● What needs to be done:
Which groups in the kuru region does the passage on kuru and the GcAb allele name as having an extremely high frequency of the GcAb allele, and what frequency does it give for each?

After transmissibility of kuru was discovered (1) the epidemiologic phenomenon was explained by the spread of an infectious agent through the practice of cannibalism, with the pattern of kuru distribution continuing to suggest a role for genetic predisposition (30). A study of erythrocyte antigens and serum proteins in representative groups of local populations was conducted. The extremely polymorphic group-specific component (Gc) system was widely used. The rare Australian Gc variant GcAborigine (GcAb) has a single-nucleotide alteration in the second position of α-2-globulin codon 429 resulting in an electrophoretically distinguishable pattern (31). The GcAb allele occurs with an extremely high frequency in the kuru region, the highest in the North and South Fore (10%–24%), Keiagana (24%), Gimi (10%–21%), and Auyana (16%) groups. The distant second highest frequency of the GcAb allele was observed in Australian aborigines (5%–8%). Kuru patients possess the GcAb allele more often than the general population (32, 33); overall, 38.6% of kuru patients from kuru-affected areas carried at least one GcAb allele, and the calculated risk of contracting kuru for the GcAb-Ab genotype carrier was 6.14:1 (33). The results describing the prevalence of the GcAb-Ab genotype in kuru patients are very difficult to interpret; it is possible that the 4q12 locus harbors an unknown gene whose product may interact with PrP or be indirectly responsible for an increased susceptibility to kuru.

● Given data:
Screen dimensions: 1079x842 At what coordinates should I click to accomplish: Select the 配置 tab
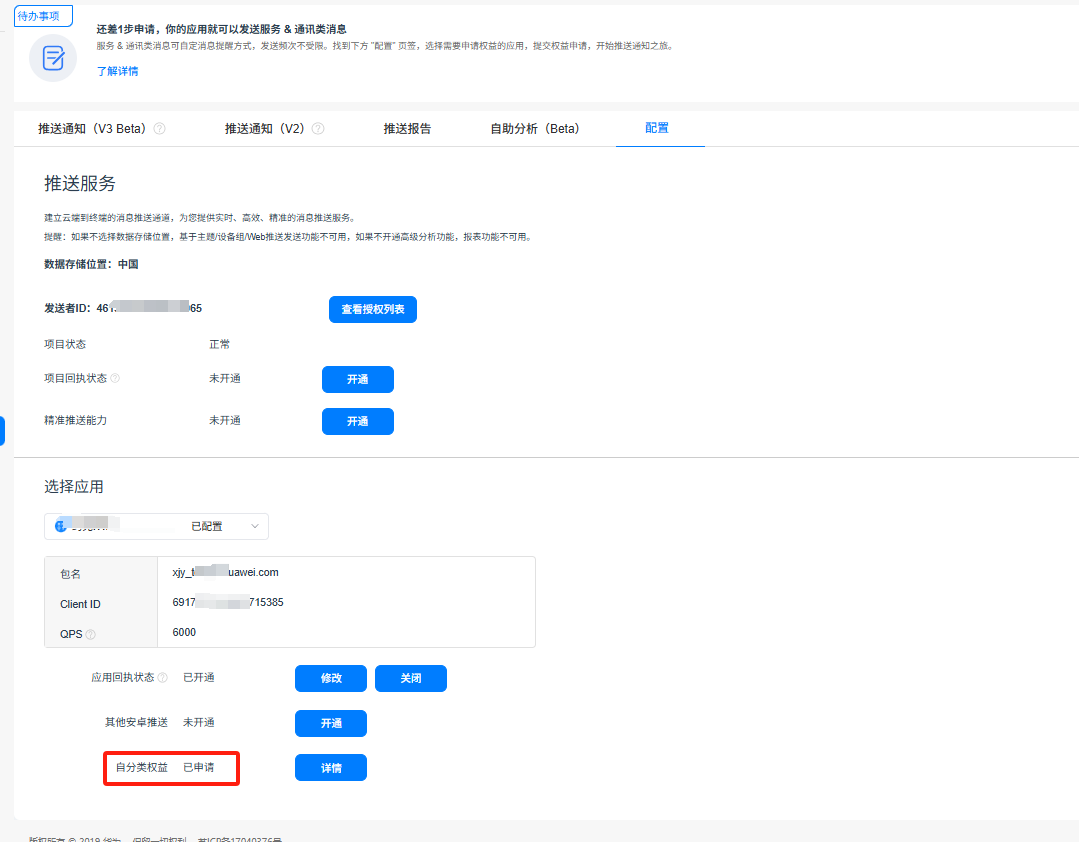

● Written solution:
North and South Fore (10%–24%), Keiagana (24%), Gimi (10%–21%), Auyana (16%)